SUPPLIED MATERIAL:
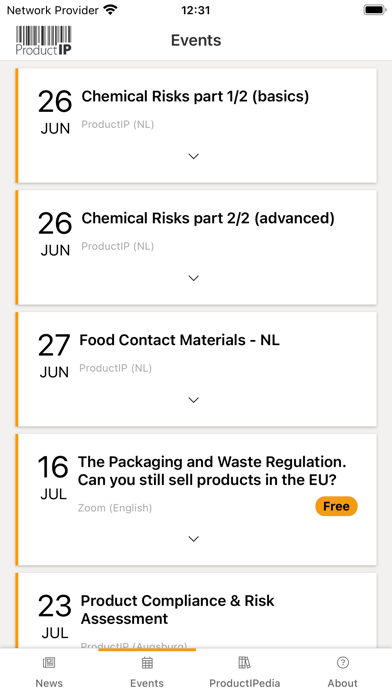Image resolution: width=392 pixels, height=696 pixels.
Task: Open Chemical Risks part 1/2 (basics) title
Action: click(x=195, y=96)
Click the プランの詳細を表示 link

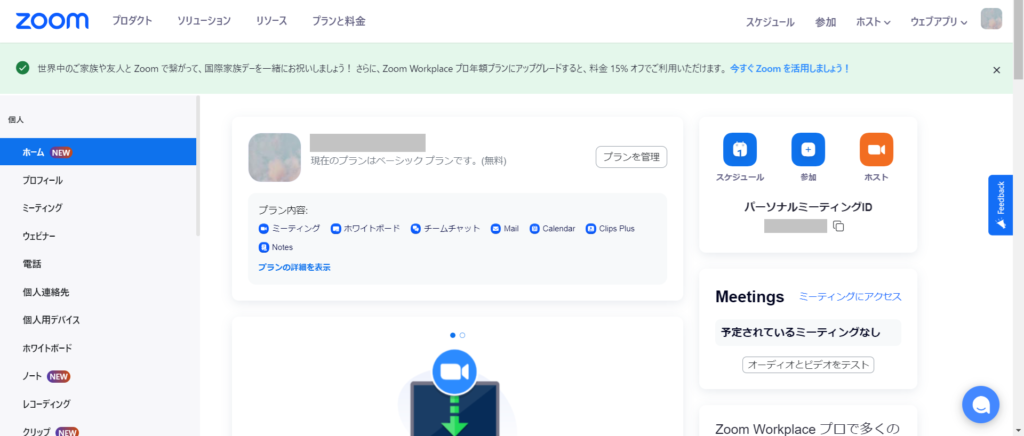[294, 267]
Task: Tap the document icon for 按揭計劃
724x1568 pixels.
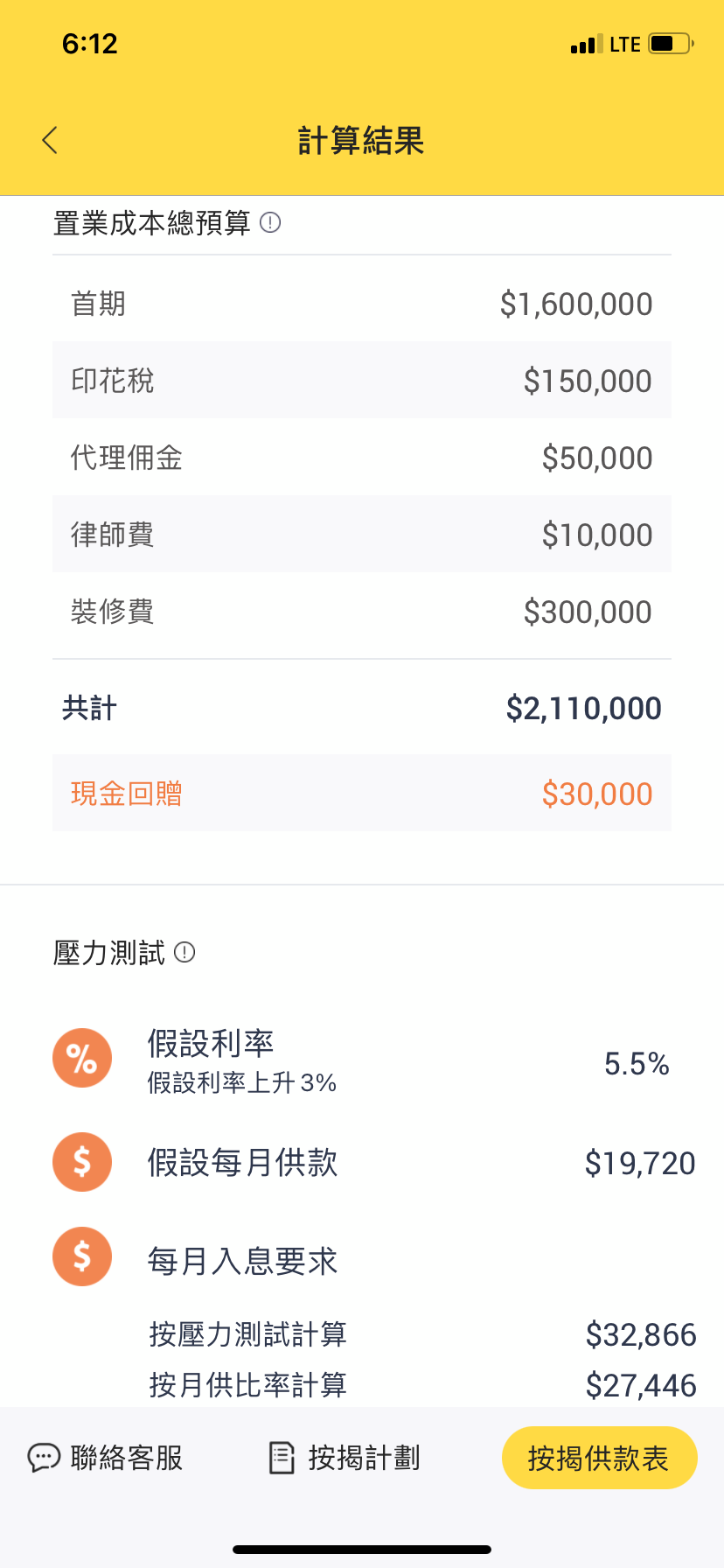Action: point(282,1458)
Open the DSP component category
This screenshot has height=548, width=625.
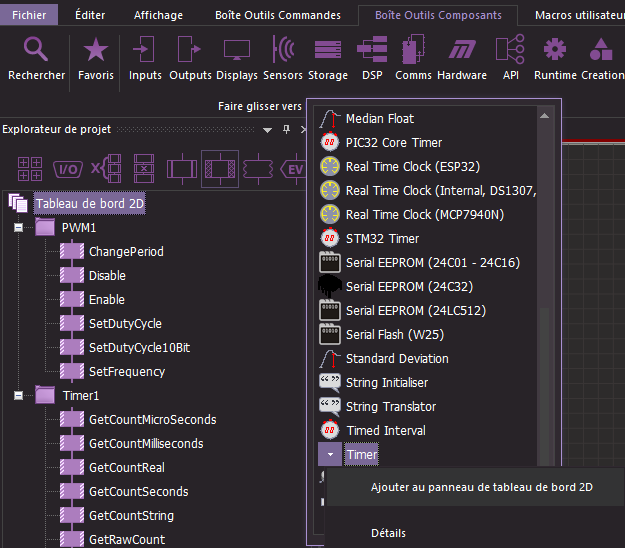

REQUIRED ACTION:
Beginning with the line that contains "Click the プランの詳細を表示 link", output each line of the material above through the last one exactly as it stands. Do not include the pictures.

WRITTEN SOLUTION:
Click the プランの詳細を表示 link

[294, 267]
Task: Tap the document icon for 按揭計劃
724x1568 pixels.
Action: point(282,1458)
Open the DSP component category
This screenshot has height=548, width=625.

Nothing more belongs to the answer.